> Exercise objective:
An exact repeat is needed of the lines from the one with "Task: Open the BK order quantity selector" through the last line of the data below. Please omit the pictures.

━━━━━ Material supplied

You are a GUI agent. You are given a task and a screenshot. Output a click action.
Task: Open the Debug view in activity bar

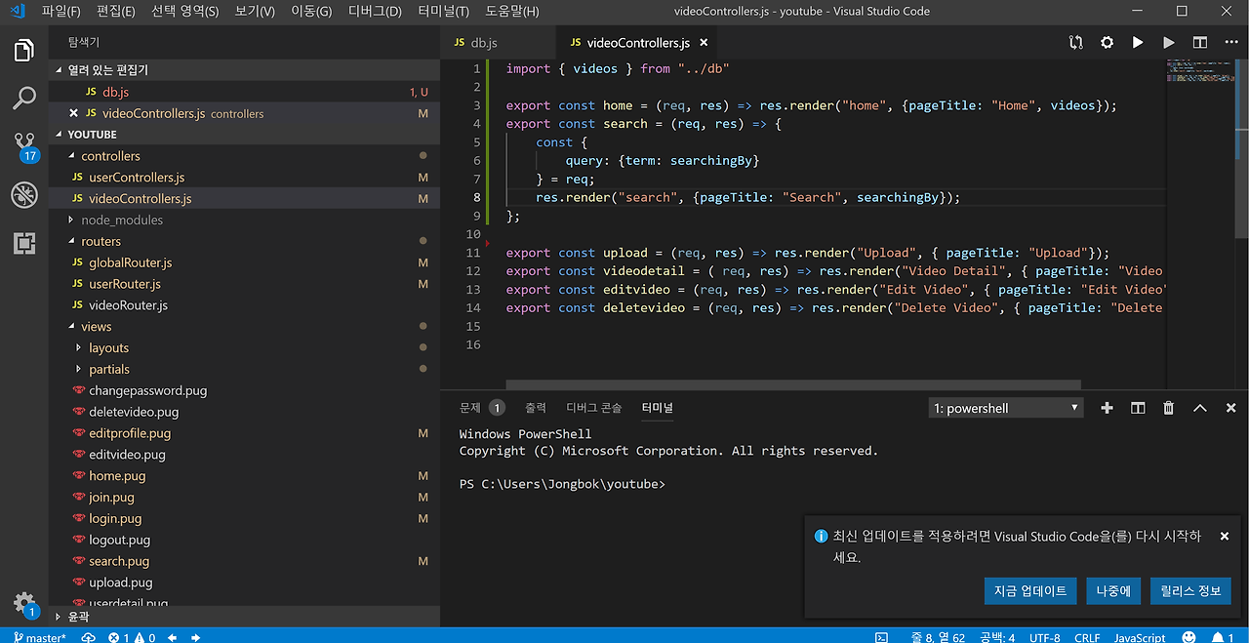tap(24, 195)
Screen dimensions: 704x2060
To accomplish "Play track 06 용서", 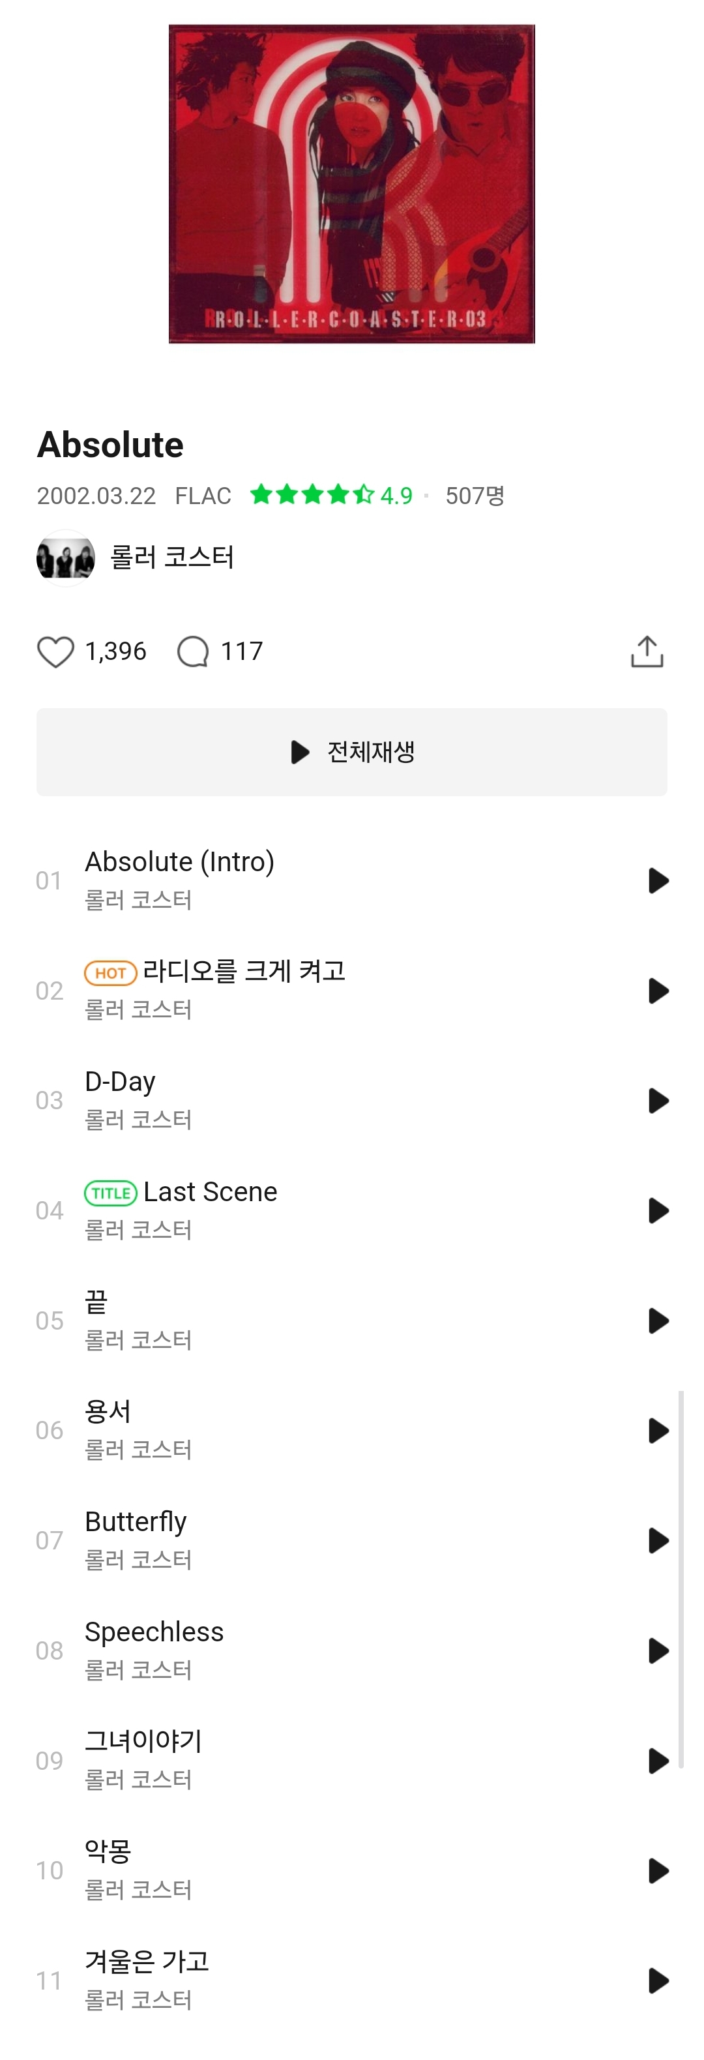I will 658,1431.
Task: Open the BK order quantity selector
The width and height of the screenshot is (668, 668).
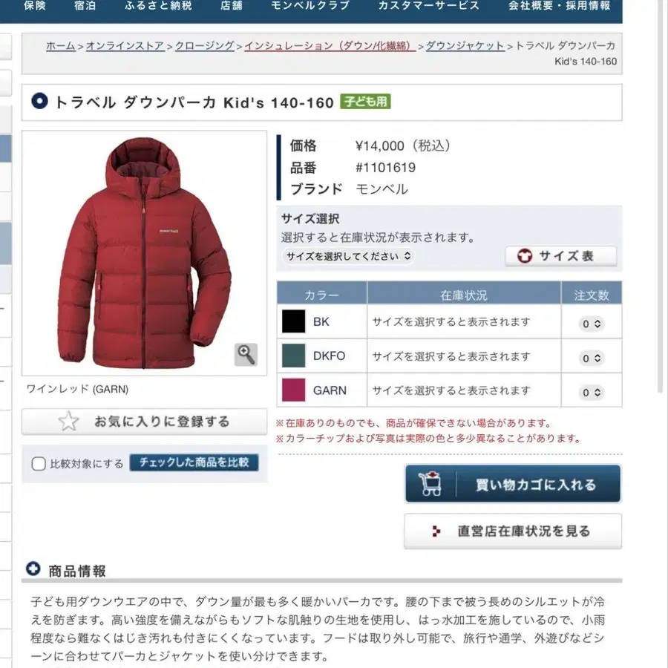Action: 592,324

━━━━━━━━━━

> Task answer:
Task: Open the BK order quantity selector
The width and height of the screenshot is (668, 668).
Action: 592,324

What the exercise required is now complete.